Gestational Diabetes

Gestational Diabetes, or GDM for short, has been defined as “a carbohydrate intolerance of variable severity with the first onset or diagnosis during the current pregnancy”1 and is usually and traditionally diagnosed through an oral glucose tolerance test.

Risk factors for GDM include a family history of diabetes, increasing maternal age, obesity, poor obstetric history (in other words: a history of miscarriages, ectopic pregnancy or abortions), polycystic ovarian syndrome (PCOS) and certain ethnic groups. It is estimated that between 5.5 and 8.8% of pregnant women in Australia will develop GDM.

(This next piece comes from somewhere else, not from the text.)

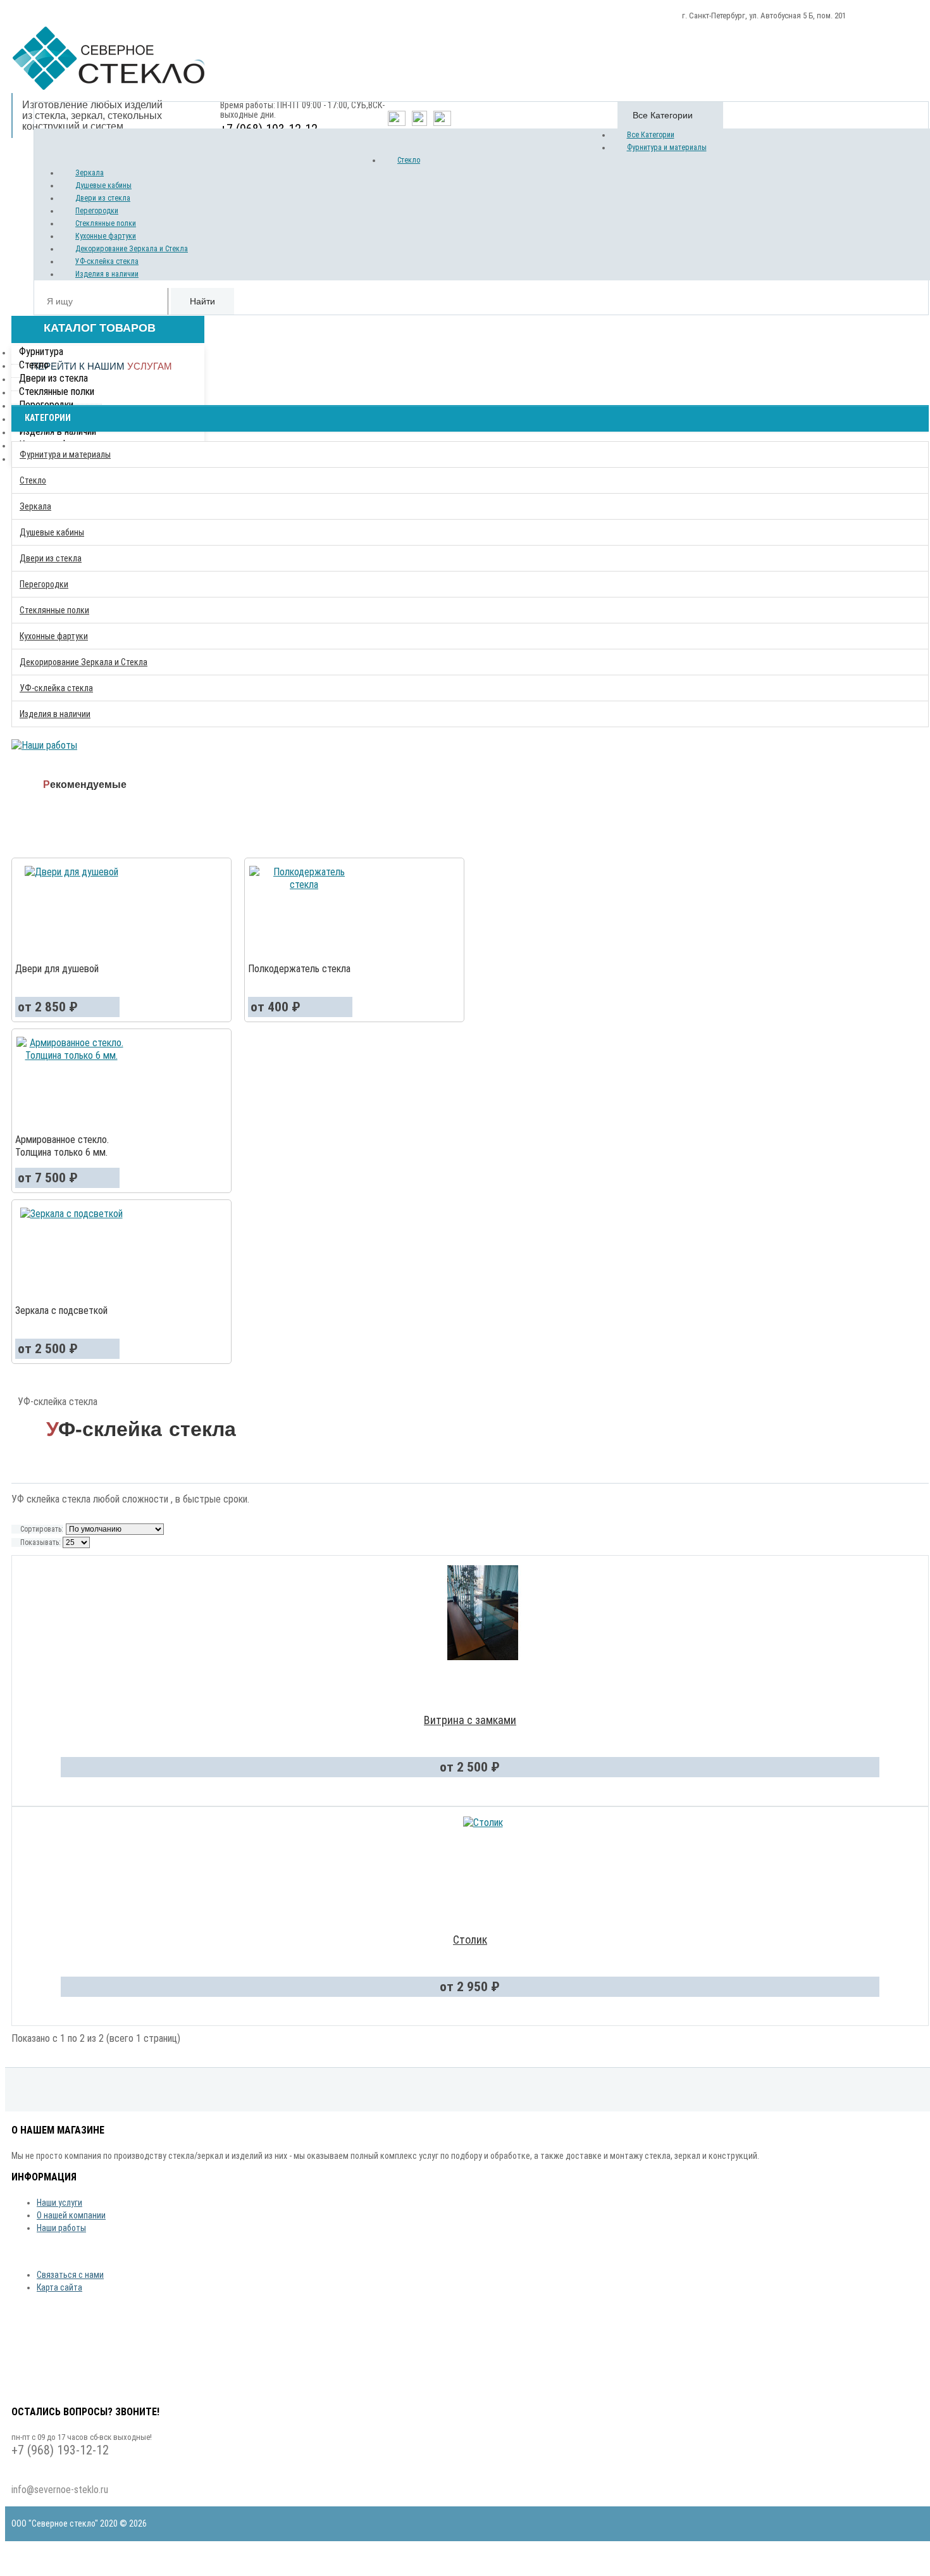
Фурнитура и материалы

Women with GDM will be prescribed a diet with restricted carbohydrate intake. It is generally recommended to have more frequent, smaller portions spread out across the day to help maintain glucose levels. Mostly women are asked to have a smaller breakfast, lunch and dinner and to include some morning tea, afternoon tea and supper.

They are also asked to do regular physical activity, to help burn off excess sugar. Guidelines may vary slightly from one area to another, but mostly women are asked to do 150 minutes per week (or 30 minutes daily) of moderate intensity physical activity. For most women, this means going for a daily walk in addition to their regular daily activities.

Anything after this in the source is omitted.